▸ **AUFGABEN**:
1 - Nenne alle Personen, die in der Rezension namentlich erwähnt werden.
2 - Gib aus der Rezension den Abschnitt von „Nach dem Scherbengericht“ bis einschließlich „dem Leser nicht.“ wortgetreu wieder.

▸ **VORLIEGENDER TEXT**:
● ● ● ● ●

Ein wichtiges, aber auch verstörendes Buch, diese „Gesichter des Bösen/Verbrechen und Verbrecher des 20. Jahrhunderts“. Eine schier unendliche Prozession regierender, präsidierender und sonstiger Massenmörder zieht am Leser vorbei. Eigentlich bleiben am Ende nur noch zwei Fragen übrig: Ist das schon das komplette „Who is who“ der Hölle? Und steht der eine oder andere der 168 für Kurzporträts auserkorenen politischen und sonstigen Großschurken – allesamt Männer – zu Unrecht am publizistischen Pranger?
Es fing schon reichlich katastrophal an, das verhängnisvolle vergangene Jahrhundert: bis 1908 mit den sogenannten „Kongogräueln“. König Leopold II. von Belgien hatte das zentralafrikanische Land kurzerhand zu seinem Privateigentum erklärt. Sein Geschäftsmodell: Unmenschlichkeit. Er beutete das Land mit einem brutalen Zwangsarbeiterregime aus. Willkürliche Tötungen, das Abhacken der Hände und Vergewaltigungen waren Alltag in der belgischen Kolonie. In 23 Jahren Diktatur des dem Hause Sachsen-Coburg-Gotha entstammenden Blaubluts kamen zehn Millionen Kongolesen ums Leben.
Generell standen den Autoren des Bandes für ihre Anklagen elf juristische Kategorien zur Verfügung. Im Fall Leopold beschränkten sie sich auf drei Delikte: Mord; Verbrechen gegen die Menschlichkeit; Racketeering (Sammelbezeichnung für Bereicherungsdelikte wie Menschenraub oder Geldwäsche). Dies reichte dicke für den Schuldspruch.
Nach dem Scherbengericht für den düsteren Belgier werden nicht gänzlich unerwartet zwei originär deutsche Epochen-Gestalten auf die Anklagebank gesetzt: Paul von Hindenburg (Giftgas-Einsatz im Ersten Weltkrieg) und Kaiser Wilhelm II., dem „maßgeblich“ die Schuld am Ausbruch des „Großen Kriegs“ zugesprochen wird. So weit, so schlecht. Weshalb aber für die von den Briten 1914 verhängte mörderische Seeblockade keiner ihrer Verantwortlichen explizit vor das virtuelle Tribunal gezerrt wird, erschließt sich dem Leser nicht.
Ähnlich zwiespältig auch das Urteil zu den Ereignissen im Fernen Osten während der Zwischenkriegs-Ära. Zwar wird der japanische Prinz Asaka Yasuhiko beschuldigt, 1937 in Nanking unvorstellbare Gräuel angeordnet zu haben – Hunderttausende wurden massakriert, Gefangene lebendig begraben. Erstaunlicherweise bleibt aber Kaiser Hirohito, der in diese Abscheulichkeiten verwickelt war, außen vor.

● ● ● ● ●

▸ **VERFÜGBARE DATEN**:
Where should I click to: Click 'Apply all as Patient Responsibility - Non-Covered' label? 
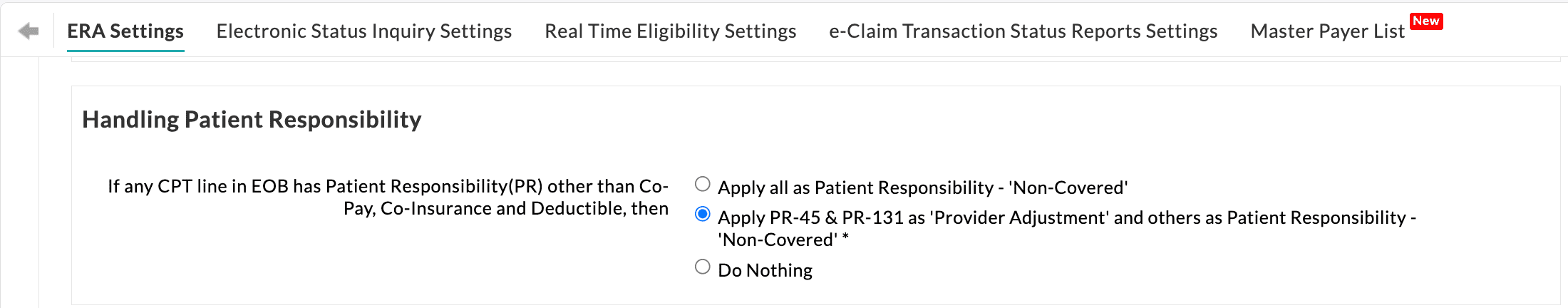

● ● ● ● ●

▸ **LÖSUNGEN**:
1 - Leopold II. von Belgien, Paul von Hindenburg, Kaiser Wilhelm II., Prinz Asaka Yasuhiko, Kaiser Hirohito

2 -
Nach dem Scherbengericht für den düsteren Belgier werden nicht gänzlich unerwartet zwei originär deutsche Epochen-Gestalten auf die Anklagebank gesetzt: Paul von Hindenburg (Giftgas-Einsatz im Ersten Weltkrieg) und Kaiser Wilhelm II., dem „maßgeblich“ die Schuld am Ausbruch des „Großen Kriegs“ zugesprochen wird. So weit, so schlecht. Weshalb aber für die von den Briten 1914 verhängte mörderische Seeblockade keiner ihrer Verantwortlichen explizit vor das virtuelle Tribunal gezerrt wird, erschließt sich dem Leser nicht.